Good morning,
For us, the morning began quite bad. One of our cluster shared volumes went offline causing rougly 30 virtual servers to crash. In the cluster manager we could see that the disk was in a failed state and could not get it back online. We had to disconnect
the disk, reconnect and then add it as a CSV again to get things working. While that did not take much time to figure out as it had happened before, starting the servers and services for our production line did. I'm hoping that someone can point me in the
right direction.
We have four nodes running Hyper-V 2008R2. One of the nodes has a different CPU configuration as it was added later, but it has always ran just fine. The two cluster shared volumes are disks on our Dell EqualLogic SAN's (firmware V7.1.5 R408054) and are
connected to the hosts through Microsofts iSCSI initiator.
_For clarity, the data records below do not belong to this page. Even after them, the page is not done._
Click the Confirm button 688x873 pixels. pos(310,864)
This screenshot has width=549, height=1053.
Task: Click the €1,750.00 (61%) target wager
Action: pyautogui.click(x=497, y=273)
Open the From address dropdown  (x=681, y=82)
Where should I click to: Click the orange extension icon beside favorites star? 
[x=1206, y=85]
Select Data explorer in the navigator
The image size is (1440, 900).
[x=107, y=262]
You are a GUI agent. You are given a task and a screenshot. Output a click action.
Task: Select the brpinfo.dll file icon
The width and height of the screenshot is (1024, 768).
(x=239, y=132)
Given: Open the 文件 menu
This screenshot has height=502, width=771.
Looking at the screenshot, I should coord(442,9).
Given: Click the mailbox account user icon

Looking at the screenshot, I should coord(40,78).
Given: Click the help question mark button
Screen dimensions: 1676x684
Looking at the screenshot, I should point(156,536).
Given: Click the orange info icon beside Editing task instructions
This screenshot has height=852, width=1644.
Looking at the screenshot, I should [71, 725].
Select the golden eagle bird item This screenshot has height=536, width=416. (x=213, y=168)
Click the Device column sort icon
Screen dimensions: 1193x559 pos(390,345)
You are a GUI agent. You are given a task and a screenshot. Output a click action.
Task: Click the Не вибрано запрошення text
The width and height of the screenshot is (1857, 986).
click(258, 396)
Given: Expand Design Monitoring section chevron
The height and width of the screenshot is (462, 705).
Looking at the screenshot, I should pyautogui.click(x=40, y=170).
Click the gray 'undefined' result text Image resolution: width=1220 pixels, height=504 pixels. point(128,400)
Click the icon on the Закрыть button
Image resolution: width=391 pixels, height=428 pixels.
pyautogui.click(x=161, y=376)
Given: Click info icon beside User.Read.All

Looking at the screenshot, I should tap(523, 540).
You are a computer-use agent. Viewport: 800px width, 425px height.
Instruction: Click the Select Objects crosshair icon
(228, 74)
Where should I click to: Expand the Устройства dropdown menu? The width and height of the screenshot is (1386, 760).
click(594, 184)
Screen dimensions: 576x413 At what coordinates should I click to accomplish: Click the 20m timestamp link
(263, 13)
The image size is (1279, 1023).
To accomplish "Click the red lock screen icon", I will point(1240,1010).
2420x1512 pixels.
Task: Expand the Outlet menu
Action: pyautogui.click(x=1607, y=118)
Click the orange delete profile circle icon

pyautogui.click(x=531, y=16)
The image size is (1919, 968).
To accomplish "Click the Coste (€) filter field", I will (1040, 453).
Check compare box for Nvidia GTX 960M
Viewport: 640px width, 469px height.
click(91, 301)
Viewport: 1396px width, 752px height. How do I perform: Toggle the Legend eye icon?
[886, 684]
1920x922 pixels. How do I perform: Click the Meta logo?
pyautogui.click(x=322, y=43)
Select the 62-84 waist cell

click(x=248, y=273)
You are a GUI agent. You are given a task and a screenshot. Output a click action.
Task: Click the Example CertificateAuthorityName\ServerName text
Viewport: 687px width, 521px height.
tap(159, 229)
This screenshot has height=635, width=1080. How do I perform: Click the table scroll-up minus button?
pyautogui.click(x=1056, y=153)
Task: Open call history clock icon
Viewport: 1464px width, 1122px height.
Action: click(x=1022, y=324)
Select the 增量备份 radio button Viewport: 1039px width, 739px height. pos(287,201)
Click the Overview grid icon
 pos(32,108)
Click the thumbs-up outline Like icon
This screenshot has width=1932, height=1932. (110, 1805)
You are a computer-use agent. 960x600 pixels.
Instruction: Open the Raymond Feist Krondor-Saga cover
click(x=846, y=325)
We use Commvault for backing up our VM's and data and so far every time the CSV went offline it happened at 04:00. We've also contacted our backup partner to have them look into this, but I wouldn't
mind some thoughts from Windows/Hyper-V users rather then the people that manage purely the backup systems.
Some events on HOST #2:
Event ID 4096: The Virtual Machines configuration **** at 'C:\ClusterStorage\Volume2\****' is no longer accessible: Invalid handle (0x80070006)
Event ID 16400: '****' cannot access the data folder of the virtual machine. The worker process (Process ID Invalid handle) may not be functional
anymore. (Virtual machine ID ****)
Event ID 16410: '****' cannot access the data folder of the virtual machine. (Virtual machine ID ****)
Some events on HOST #4:
Event ID 3220: '****' is unable to save RAM contents at address 31494144. (Virtual machine ID ****)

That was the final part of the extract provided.